I don't know what happened when I was a teenager, in a sense, it was like I rebelled outside, I got an ugly attitude and started arguing and fighting over stupid things. I first got arrested when I was 13, you didn't go mad at me, you sat down and spoke to me, you was there when I got arrested the next time, the time after that and so on. I've got a past I'm not proud of at all, but I believe that past has made me who I am today, with help and encouragement from you and Mum. I'm not saying I've changed completely you know only too well I snap at people and do tend to have arguments but I feel your the only person who can calm me down.
A Father's cuddle is just what I needed last year, when a seagull horridly pooed on Spud on holiday. I saw red, people surrounding me thought I was a nutter, whilst I ranted and raved and threw cans of Monster energy drink at passing seagulls. I called you Dad, I said I need a gun, I'm going to kill them, it's funny now when every one talks about it, Paula and Helen was at my side whilst I was kicking off, it was only you though who could calm me down when we met in the car park 5 minutes later.
You & Spud. |
I ring you when I've had a bad day, when I need a break and your there, through text by phone or visit, your there, always praising me and telling me how proud you are of me. I cherish the years of memories, and love you so much. I thank you for helping me with Spud, trying as hard as we can to toughen him up, but it seem's he is not like us after all lol. What I'm trying to say Dad, is thanks for being there always, and forever, because I know you always will be. I call you when a spider is on the verge of killing me via a heart attack, I call you when I need help, sorry to ask Dad, but I need something doing I'll say. You always help me, weather I need a nail banged into the wall, or if I need something from the attic, your the first person I think of to ask, and your the first person to never moan or complain, no jobs to small and no jobs to big. You work yourself but your never off duty as a parent, always being a taxi for one of us, or helping one of us out in our time of need.
Being the only single one of your kids, and now Mum's not local anymore, I appreciate the help you give when you have Spud for the night, there has been a number of times you have had Spud and I've just ended up staying in alone going to sleep, just to catch up and have a proper night's sleep, I really do appreciate everything, the times you've left work, or been waken in the middle of the night to help me or Spud out down the emergency doctor's or hospital. Not just the sleepover's you've gave Spud, but the bike rides and the other thing's a child should do with his Dad, your his super Grandad, if you say to him who do you want to see, Dad or Grandad, his answer is the same every time without fail.
My tall strong Dad with a body covered in tattoo's, all my friends thought you was so cool when we was kids, and they still do now, especially when you go round the roundabout 5 times and beep and wave at anyone for a bit of fun. My Dad, the Chelsea F.C fan, my Dad, the amazing man!
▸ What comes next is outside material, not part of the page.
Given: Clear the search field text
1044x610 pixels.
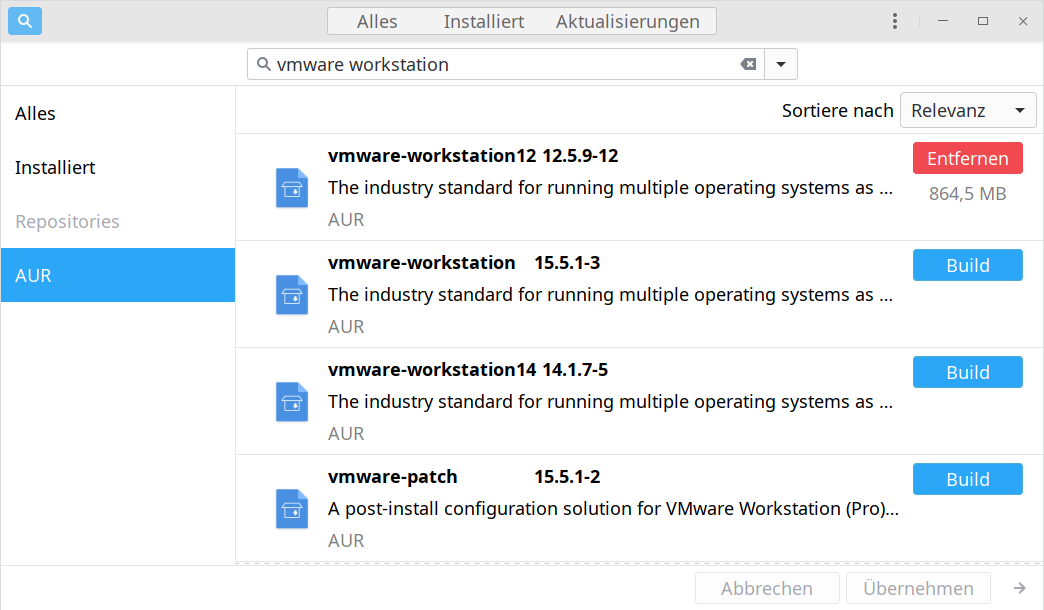Looking at the screenshot, I should (x=748, y=65).
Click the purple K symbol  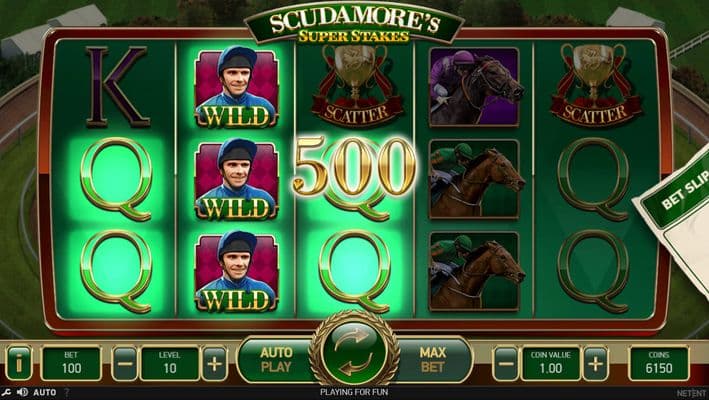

My tall strong Dad with a body covered in tattoo's, all my friends thought you was so cool when we was kids, and they still do now, especially when you go round the roundabout 5 times and beep and wave at anyone for a bit of fun. My Dad, the Chelsea F.C fan, my Dad, the amazing man!
I truly hope you have a special day, we can't wait to see you, Spud chose all the presents this year, and yes Dad there all pair's of socks lol (my Dad doesn't like us spending our money on him, so each year without fail we get 'I only want a pair of socks, he never does get just the socks though). I could write loads more Dad, I could write a book, a never ending book on how special you are to us, for now I'll leave you to it, hoping you had time to read this post.